Can you rewrite the interview, starting with "MB's INTERVIEW" and going on through "a romance story?", with "Workshop" replaced by "Resources"?

## Excerpt
- Opening Delimiter -

<>

Albert Camus

Don't walk behind me; I may not lead. Don't walk in front of me; I may not follow. Just walk beside me and be my friend.

Friday, May 30, 2014

Interview: The Mark of the Tala (The Twelve Kingdoms #1) by Jeffe Kennedy

Published: May 27th, 2014

Description:

Queen Of The Unknown

The tales tell of three sisters, daughters of the high king. The eldest, a valiant warrior-woman, heir to the kingdom. The youngest, the sweet beauty with her Prince Charming. No one says much about the middle princess, Andromeda. Andi, the other one.

Andi doesn't mind being invisible. She enjoys the company of her horse more than court, and she has a way of blending into the shadows. Until the day she meets a strange man riding, who keeps company with wolves and ravens, who rules a land of shapeshifters and demons. A country she'd thought was no more than legend--until he claims her as its queen.

In a moment everything changes: Her father, the wise king, becomes a warlord, suspicious and strategic. Whispers call her dead mother a traitor and a witch. Andi doesn't know if her own instincts can be trusted, as visions appear to her and her body begins to rebel.

For Andi, the time to learn her true nature has come. . .

Upcoming books in the trilogy are The Tears of the Rose and The Talon of the Hawk.

MB's INTERVIEW
Thank you, Mrs. Jeffe Kennedy
1. How different is to write young adult romance from the adult ones and what is the most important aspect in such a romance?
I don’t really know because I’ve never written YA! For some reason, a few readers think that The Mark of the Tala is YA, but it’s definitely not. It’s considered adult fantasy. *Very* adult in places, if you catch my drift. J

2. I read your Workshop section of your site and I want to ask you: do love stories need sex scenes? What a sex scene brings to a romance story?
They don’t NEED them – the Twilight series is an amazing example of an intense love affair that remains totally chaste for a number of books – but I happen to always write them. Even if I’m trying not to, and I did think I wouldn’t when I started The Mark of the Tala, I end up going there. To me sex is a natural and joyful part of life. And especially in love relationships, physical intimacy is an important part of the developing affair. People reveal different parts of themselves during sex, not just physically, but emotionally and spiritually, too. Sex is really the closest we’re able to be to another person and there’s huge power in that.

3. What it takes to create a believable fantasy world and what else make a good fantasy story?
I think a believable fantasy world should be grounded in the same physical laws as the world we know and understand. While fantasy allows us to change some aspects – magic, shapeshifting, etc. – people, human nature, forces like gravity, all remain consistent. For me what makes a good fantasy story is being swept away into another world that I’d like to live in.

4. What kind of character is Andromeda? There are any similarities between her and the mythological Andromeda?

- Closing Delimiter -

Records excerpted from a collection:
- Opening Delimiter -

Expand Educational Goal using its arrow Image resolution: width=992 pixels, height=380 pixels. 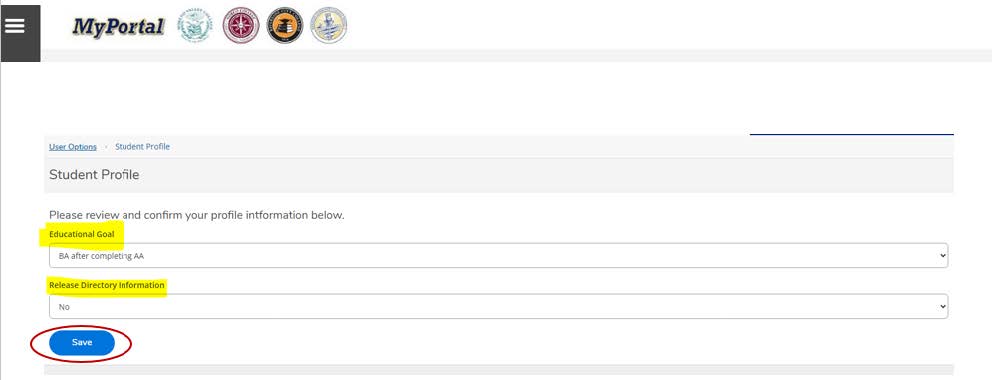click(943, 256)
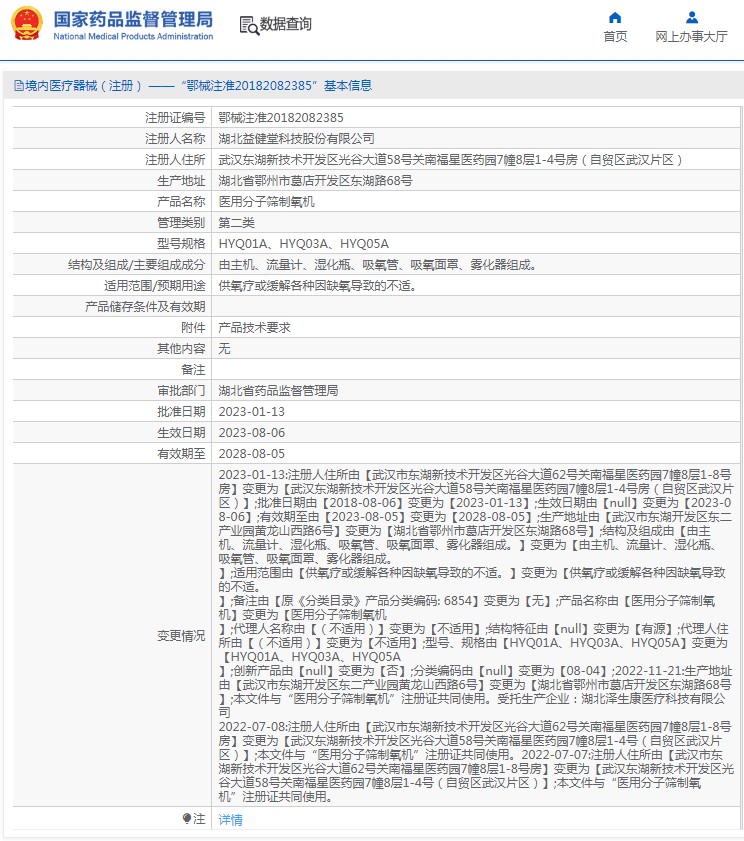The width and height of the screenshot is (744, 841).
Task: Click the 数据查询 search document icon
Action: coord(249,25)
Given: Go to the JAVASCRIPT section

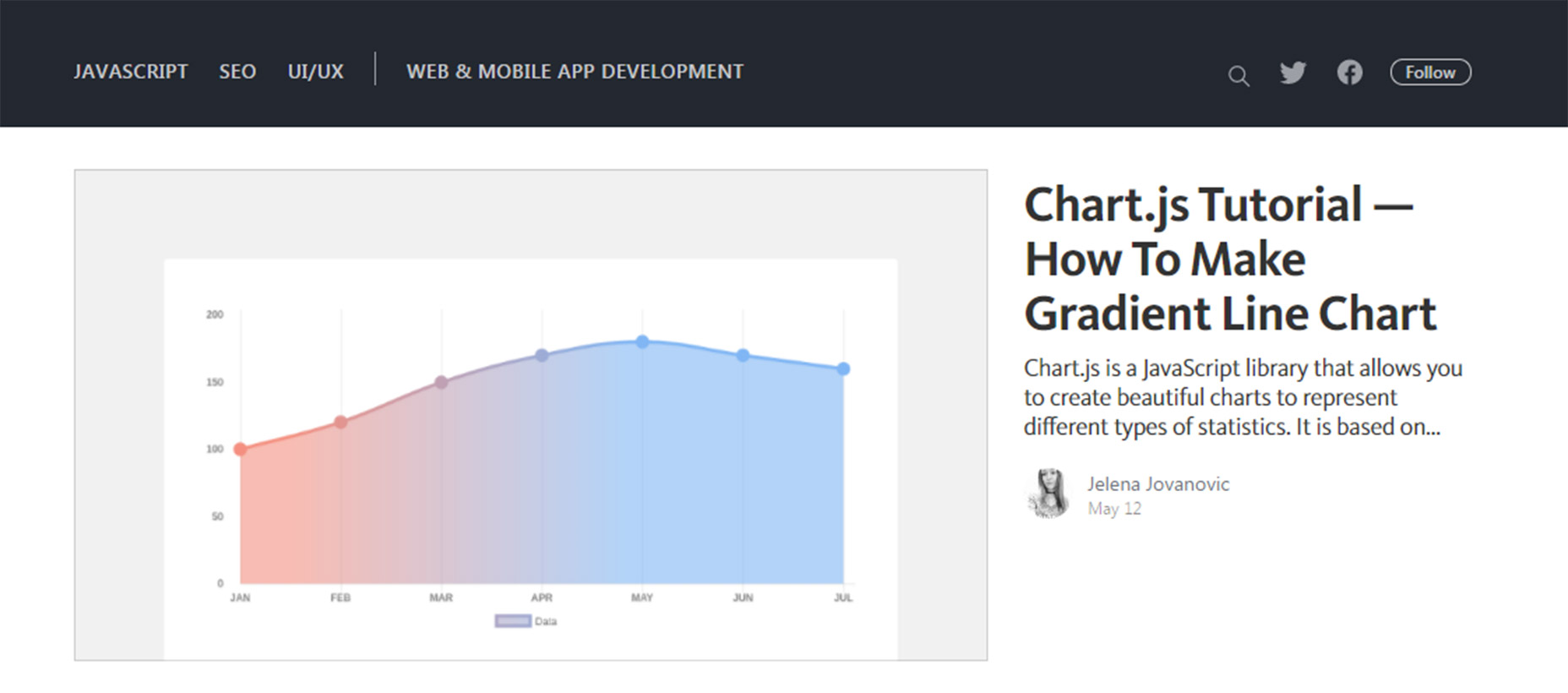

- Closing Delimiter -

## Exercise result
MB's INTERVIEW
Thank you, Mrs. Jeffe Kennedy
1. How different is to write young adult romance from the adult ones and what is the most important aspect in such a romance?
I don’t really know because I’ve never written YA! For some reason, a few readers think that The Mark of the Tala is YA, but it’s definitely not. It’s considered adult fantasy. *Very* adult in places, if you catch my drift. J

2. I read your Resources section of your site and I want to ask you: do love stories need sex scenes? What a sex scene brings to a romance story?